I am a late starter in ownership around 24 for Ag and 1300 in Au.

Good to have you onboard


covert's picture

better buy all you can before it gets outlawed.


PaperWillBurn's picture


"With gold near its all-time high, it's time for another Eurosystem MTM party. And just maybe, there is a timely message here for Congress and the U.S. Treasury."

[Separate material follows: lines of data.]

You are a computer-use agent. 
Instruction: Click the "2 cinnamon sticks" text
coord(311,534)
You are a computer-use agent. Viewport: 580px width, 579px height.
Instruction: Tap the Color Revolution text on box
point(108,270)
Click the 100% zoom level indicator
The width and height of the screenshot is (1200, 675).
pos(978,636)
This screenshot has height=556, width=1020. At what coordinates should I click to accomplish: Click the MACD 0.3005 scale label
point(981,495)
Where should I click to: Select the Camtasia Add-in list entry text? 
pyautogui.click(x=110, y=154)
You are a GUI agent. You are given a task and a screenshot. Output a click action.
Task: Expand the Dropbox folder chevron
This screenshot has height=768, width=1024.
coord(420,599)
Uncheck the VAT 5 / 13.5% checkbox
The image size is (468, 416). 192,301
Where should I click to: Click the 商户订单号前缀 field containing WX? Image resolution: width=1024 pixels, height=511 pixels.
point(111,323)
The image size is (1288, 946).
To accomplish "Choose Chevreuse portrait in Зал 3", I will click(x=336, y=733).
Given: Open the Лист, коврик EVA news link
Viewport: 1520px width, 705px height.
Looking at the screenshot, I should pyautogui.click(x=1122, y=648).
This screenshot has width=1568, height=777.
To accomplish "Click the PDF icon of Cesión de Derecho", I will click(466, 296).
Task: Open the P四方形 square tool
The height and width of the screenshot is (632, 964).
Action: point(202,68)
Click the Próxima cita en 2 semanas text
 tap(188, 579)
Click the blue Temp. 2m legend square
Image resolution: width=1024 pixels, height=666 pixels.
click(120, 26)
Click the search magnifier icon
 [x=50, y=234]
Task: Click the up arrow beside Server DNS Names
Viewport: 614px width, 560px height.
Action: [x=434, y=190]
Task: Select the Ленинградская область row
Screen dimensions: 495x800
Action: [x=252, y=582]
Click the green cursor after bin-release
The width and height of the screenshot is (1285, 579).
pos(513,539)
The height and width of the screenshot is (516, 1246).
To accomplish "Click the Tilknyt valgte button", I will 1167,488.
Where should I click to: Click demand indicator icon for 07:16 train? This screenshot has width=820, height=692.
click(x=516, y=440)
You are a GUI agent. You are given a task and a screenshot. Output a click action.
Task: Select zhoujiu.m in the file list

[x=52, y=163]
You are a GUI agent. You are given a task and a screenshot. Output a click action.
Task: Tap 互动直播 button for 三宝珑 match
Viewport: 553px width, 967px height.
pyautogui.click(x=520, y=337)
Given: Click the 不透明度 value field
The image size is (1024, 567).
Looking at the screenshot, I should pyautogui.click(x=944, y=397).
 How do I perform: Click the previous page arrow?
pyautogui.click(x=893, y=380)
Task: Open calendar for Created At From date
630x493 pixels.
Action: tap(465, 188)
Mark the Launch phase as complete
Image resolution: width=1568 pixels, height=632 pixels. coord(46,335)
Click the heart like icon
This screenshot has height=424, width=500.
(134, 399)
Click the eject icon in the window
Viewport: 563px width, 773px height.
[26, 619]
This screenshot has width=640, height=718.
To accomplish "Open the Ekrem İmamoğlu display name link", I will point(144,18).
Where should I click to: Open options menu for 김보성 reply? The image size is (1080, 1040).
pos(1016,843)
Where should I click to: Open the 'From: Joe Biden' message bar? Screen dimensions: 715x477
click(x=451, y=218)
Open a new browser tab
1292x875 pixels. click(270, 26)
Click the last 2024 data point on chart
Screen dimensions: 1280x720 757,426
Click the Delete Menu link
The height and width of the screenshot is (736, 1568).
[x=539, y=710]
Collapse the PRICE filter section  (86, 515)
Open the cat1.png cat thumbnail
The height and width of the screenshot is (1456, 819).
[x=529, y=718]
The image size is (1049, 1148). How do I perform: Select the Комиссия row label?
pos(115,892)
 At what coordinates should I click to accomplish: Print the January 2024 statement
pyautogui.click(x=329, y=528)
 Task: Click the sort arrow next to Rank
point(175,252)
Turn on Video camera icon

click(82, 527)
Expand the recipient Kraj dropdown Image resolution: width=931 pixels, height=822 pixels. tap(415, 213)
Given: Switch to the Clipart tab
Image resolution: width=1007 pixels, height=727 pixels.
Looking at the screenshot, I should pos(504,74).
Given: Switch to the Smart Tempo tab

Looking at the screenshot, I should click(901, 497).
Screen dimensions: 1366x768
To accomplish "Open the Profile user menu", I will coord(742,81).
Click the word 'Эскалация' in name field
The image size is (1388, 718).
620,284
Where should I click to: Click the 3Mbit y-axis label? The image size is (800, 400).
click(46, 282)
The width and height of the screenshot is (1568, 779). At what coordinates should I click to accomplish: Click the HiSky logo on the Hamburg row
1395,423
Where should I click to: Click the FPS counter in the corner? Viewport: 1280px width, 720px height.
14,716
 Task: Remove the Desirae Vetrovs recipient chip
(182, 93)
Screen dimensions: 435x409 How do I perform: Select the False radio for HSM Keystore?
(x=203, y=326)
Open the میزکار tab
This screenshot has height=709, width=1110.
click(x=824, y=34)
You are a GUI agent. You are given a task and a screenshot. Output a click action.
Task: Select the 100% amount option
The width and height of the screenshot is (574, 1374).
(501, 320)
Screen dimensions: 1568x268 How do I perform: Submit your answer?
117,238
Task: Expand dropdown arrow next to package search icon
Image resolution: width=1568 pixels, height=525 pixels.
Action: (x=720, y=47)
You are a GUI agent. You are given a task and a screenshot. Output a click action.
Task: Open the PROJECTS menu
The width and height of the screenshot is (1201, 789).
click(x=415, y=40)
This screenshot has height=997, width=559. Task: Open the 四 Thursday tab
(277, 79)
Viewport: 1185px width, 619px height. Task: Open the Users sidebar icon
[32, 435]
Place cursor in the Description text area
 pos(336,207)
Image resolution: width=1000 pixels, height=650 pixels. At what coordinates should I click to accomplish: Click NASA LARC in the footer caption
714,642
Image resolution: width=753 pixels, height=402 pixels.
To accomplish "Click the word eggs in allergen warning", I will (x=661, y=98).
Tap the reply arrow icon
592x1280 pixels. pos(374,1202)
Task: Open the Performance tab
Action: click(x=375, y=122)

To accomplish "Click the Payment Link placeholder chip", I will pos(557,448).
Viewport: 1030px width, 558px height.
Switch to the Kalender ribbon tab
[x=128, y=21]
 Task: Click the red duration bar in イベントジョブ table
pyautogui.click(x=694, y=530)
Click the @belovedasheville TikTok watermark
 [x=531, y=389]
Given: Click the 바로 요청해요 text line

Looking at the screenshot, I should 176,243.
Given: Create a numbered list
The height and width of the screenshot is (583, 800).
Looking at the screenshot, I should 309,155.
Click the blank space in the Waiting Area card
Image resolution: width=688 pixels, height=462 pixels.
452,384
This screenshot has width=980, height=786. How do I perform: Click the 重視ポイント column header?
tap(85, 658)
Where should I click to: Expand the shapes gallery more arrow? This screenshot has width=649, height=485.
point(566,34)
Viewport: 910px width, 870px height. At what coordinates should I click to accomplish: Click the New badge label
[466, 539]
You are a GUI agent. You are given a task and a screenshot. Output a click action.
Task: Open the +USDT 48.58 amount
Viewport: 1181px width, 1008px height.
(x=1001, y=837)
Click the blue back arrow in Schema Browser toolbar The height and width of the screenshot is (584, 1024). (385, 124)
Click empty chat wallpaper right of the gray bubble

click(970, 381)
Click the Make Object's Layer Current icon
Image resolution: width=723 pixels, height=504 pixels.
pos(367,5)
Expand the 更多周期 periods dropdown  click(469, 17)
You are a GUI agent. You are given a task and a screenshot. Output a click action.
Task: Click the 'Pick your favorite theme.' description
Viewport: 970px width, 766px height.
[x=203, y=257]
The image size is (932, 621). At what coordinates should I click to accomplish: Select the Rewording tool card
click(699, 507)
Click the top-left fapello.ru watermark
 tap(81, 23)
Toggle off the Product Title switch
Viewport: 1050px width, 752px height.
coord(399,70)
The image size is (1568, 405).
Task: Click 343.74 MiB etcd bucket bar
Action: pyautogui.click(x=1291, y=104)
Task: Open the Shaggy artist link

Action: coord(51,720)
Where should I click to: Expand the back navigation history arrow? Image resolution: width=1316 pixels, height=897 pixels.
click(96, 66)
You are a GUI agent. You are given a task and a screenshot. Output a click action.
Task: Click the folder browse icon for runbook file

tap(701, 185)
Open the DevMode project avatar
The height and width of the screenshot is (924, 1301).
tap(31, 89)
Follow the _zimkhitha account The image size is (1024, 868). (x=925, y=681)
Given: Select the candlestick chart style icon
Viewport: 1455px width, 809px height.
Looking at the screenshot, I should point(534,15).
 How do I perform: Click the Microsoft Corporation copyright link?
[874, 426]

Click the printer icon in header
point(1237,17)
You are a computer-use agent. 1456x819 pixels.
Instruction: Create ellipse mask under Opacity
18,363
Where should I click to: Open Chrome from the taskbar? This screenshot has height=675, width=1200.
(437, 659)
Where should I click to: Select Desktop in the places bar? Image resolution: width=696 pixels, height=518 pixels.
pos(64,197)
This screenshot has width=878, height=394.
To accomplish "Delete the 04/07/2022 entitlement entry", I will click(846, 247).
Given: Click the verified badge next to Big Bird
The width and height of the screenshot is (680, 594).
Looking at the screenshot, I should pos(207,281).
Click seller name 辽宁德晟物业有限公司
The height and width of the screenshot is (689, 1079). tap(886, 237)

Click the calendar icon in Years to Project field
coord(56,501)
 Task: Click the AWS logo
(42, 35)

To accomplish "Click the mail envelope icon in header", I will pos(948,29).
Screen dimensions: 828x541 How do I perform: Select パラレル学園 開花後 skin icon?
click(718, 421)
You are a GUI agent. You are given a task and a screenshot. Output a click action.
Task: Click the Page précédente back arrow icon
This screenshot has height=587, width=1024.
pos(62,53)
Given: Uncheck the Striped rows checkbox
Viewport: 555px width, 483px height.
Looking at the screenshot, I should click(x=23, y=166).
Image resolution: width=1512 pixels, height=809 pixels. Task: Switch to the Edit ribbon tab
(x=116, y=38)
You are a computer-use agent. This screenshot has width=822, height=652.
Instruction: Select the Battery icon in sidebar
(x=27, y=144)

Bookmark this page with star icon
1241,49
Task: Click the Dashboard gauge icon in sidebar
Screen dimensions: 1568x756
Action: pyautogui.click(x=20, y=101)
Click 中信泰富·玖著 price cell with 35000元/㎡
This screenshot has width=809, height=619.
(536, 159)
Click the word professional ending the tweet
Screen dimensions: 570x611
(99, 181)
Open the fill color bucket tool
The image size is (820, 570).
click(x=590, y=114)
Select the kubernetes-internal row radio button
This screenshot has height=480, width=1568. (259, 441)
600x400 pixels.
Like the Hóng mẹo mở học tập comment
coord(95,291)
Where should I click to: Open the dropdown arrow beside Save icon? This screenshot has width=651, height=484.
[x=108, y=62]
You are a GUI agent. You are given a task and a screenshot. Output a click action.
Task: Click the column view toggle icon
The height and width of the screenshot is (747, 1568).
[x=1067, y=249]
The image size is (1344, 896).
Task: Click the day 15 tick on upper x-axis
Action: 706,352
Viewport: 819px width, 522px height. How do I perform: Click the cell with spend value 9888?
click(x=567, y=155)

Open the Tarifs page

"And today, three months later, that amount of untapped U.S. hard asset equity is $370 billion! The reason U.S. gold went up and European gold went down is simply because the dollar went down and the euro went up. That's the point of Reference Point Gold! It's what Robert Zoellick, head of the World Bank, was talking about. It's really no big deal! But today it may be a big deal to Congress."

mr66's picture

The central banks are following correct procedure and buying the precious metals.  They are not stupid.  They know that in the end, budgets everywhere will never become balanced so the need will be overwealming to kick the can down the road and have more QE.  It is the only way for survival.  The consequences otherwise will be too ugly.  We need more QE just to keep the wheels greased

Clueless Economist's picture

Bernanke probably craps in a gold toilet

oddjob's picture

...and we all know what he wipes his ass with.

Eternal Student's picture

At the current rate that the debt is increasing, has anyone calculated how much money is spent every time Bernake takes a crap?

Temporalist's picture

Calculating that would depend on one main factor:

Does one actually crap when solely feeding on the blood of unborn children?


Eternal Student's picture

Not sure why you got junked, Temporalist. But anyway, curiousity got the better of me, so I looked it up. One site is claiming that the debt is increasing by $4.09 Billion per day. That works out to $2.8 Million per minute. If it takes Bernake 5 minutes on the can, then that works out to be:

$14 Million per crap.

With gold at about $1400 per ounce, that's 10,000 gold coins per crap.

Turd Ferguson has nothing on Bernake.

bigdumbnugly's picture

scoundrels one and all

Trifecta Man's picture

Bankers don't want to left owning only their fake paper.  Real wealth is in precious metals.

Bay of Pigs's picture

Not many in gold even after an eleven year run. Amazing some call it a bubble.